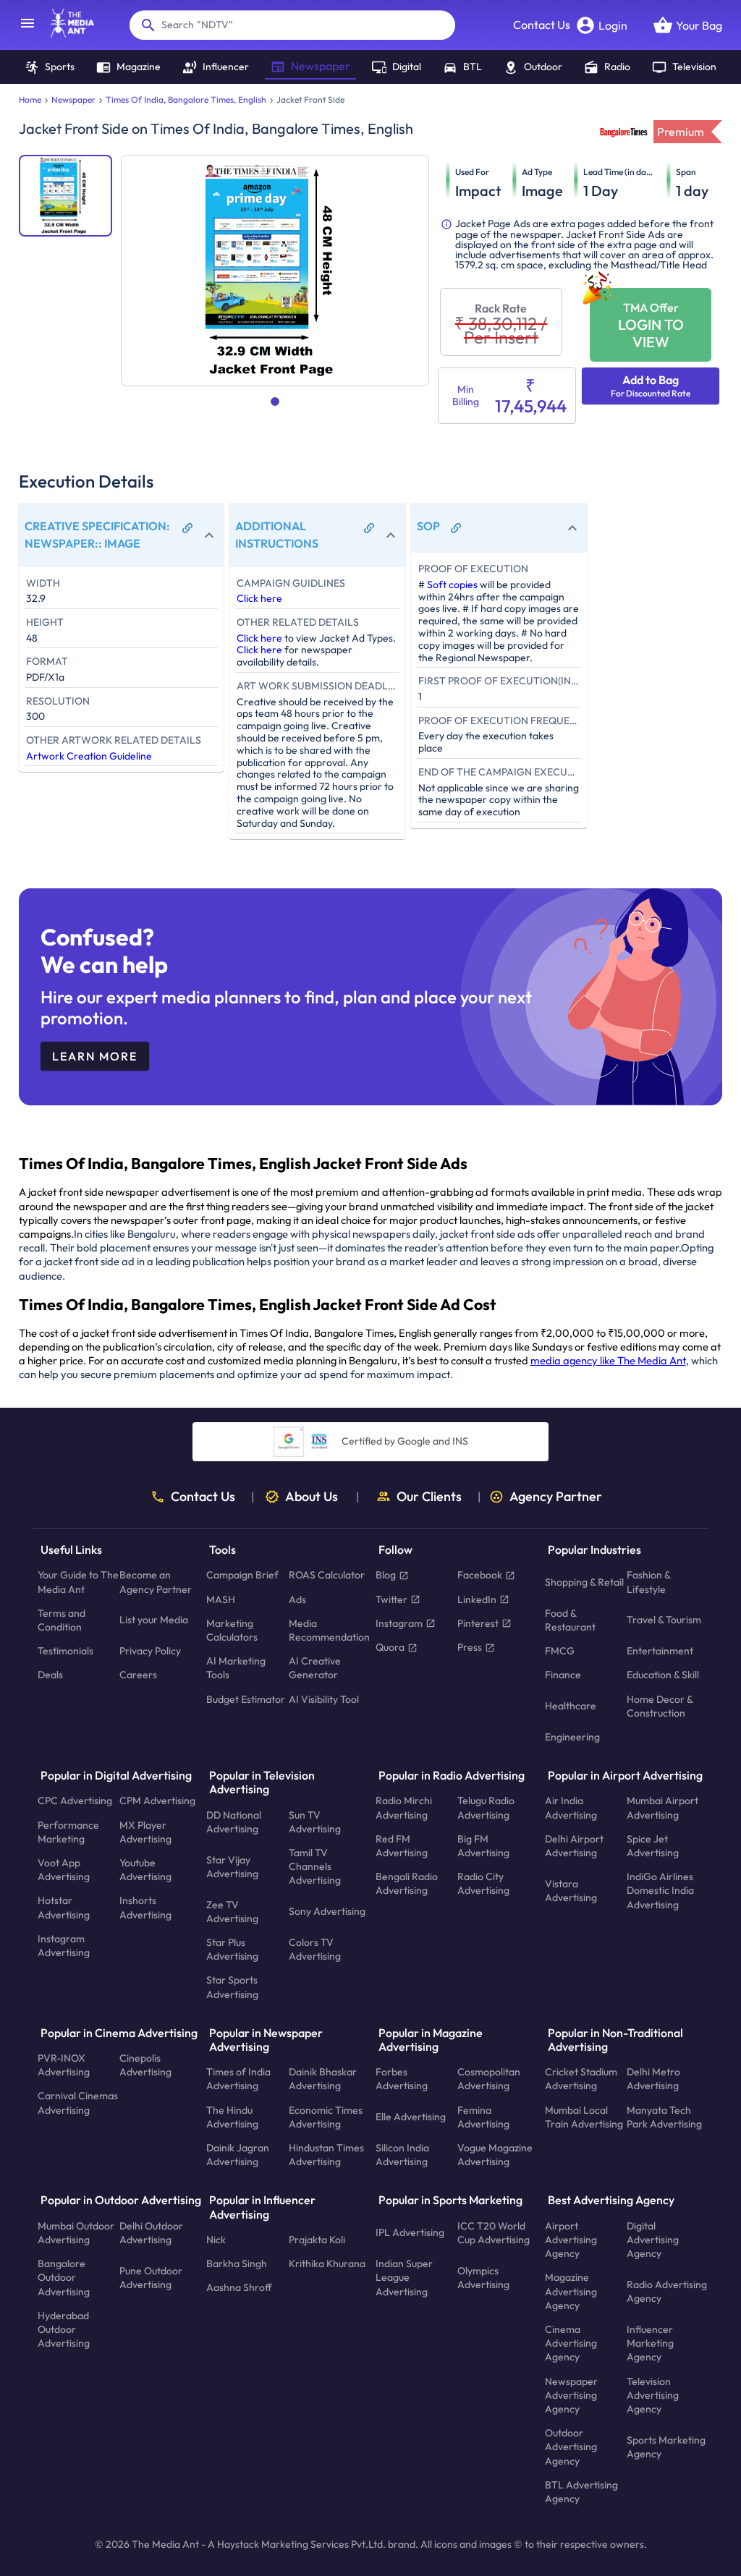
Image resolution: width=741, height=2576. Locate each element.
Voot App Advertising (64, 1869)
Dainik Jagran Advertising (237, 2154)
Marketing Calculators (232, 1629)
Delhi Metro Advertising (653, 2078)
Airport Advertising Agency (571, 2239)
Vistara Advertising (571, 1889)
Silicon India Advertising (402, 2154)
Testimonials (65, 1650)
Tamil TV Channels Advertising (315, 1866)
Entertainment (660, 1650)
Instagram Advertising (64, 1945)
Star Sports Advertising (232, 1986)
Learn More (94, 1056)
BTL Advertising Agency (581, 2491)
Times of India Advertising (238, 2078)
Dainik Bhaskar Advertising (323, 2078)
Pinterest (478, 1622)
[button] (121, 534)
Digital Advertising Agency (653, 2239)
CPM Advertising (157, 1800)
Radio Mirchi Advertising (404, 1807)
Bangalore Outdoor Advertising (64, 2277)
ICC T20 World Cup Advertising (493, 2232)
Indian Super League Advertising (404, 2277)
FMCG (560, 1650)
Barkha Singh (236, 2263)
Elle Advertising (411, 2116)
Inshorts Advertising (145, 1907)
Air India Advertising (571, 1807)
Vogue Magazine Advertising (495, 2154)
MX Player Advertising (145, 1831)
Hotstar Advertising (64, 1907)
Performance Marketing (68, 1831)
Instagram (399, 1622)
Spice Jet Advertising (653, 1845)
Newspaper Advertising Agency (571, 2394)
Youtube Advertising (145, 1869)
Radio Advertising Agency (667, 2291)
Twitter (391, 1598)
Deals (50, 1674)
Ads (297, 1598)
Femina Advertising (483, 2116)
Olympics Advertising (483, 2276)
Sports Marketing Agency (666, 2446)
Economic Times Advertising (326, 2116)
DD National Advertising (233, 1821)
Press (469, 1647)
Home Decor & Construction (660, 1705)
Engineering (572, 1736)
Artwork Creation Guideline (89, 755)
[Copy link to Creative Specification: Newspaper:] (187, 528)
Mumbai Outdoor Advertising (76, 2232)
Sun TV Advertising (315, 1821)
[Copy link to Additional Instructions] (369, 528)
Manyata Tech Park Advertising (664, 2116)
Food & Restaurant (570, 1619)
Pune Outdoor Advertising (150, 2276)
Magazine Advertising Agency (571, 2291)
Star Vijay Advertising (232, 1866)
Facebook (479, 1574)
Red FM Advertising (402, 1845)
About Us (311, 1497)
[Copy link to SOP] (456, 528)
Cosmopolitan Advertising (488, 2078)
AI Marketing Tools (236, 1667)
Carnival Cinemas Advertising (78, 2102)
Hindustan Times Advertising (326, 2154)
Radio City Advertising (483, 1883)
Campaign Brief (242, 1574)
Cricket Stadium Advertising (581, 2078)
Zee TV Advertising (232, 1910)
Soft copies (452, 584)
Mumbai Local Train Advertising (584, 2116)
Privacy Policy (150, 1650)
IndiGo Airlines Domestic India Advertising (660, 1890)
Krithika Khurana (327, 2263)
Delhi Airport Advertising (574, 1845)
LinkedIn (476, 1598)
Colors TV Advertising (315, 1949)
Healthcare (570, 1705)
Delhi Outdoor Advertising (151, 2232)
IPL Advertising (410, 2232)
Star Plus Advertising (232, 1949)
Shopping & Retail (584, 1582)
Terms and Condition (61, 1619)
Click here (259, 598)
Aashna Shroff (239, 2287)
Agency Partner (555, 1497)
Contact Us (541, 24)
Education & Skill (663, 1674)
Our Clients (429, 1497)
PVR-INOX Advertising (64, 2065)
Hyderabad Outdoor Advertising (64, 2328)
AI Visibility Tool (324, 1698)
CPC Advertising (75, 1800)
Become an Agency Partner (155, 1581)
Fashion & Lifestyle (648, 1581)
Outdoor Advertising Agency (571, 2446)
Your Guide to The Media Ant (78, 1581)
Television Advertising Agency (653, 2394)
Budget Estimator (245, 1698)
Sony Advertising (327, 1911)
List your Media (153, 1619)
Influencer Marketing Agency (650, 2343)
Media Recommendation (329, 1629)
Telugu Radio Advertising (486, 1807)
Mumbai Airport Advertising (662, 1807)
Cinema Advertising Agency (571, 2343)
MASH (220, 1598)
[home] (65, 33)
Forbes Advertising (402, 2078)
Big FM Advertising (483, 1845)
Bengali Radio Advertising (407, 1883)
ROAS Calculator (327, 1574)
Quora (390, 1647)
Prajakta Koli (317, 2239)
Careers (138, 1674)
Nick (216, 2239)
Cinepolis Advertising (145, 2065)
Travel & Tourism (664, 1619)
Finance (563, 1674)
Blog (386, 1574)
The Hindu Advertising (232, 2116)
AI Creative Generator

--*--

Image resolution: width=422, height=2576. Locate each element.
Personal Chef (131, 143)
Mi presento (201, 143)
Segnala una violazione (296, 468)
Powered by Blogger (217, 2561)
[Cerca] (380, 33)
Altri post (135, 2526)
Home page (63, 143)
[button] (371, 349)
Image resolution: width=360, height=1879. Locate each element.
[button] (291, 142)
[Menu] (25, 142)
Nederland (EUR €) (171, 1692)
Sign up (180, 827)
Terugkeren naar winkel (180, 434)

--*--

Task prompt
Within the listing above, the range opens at the line with "Home page (63, 143)" and closes at the line with "Terugkeren naar winkel (180, 434)". Reproduce exactly the lines of that range, including both ends.

Task output
Home page (63, 143)
[button] (371, 349)
Image resolution: width=360, height=1879. Locate each element.
[button] (291, 142)
[Menu] (25, 142)
Nederland (EUR €) (171, 1692)
Sign up (180, 827)
Terugkeren naar winkel (180, 434)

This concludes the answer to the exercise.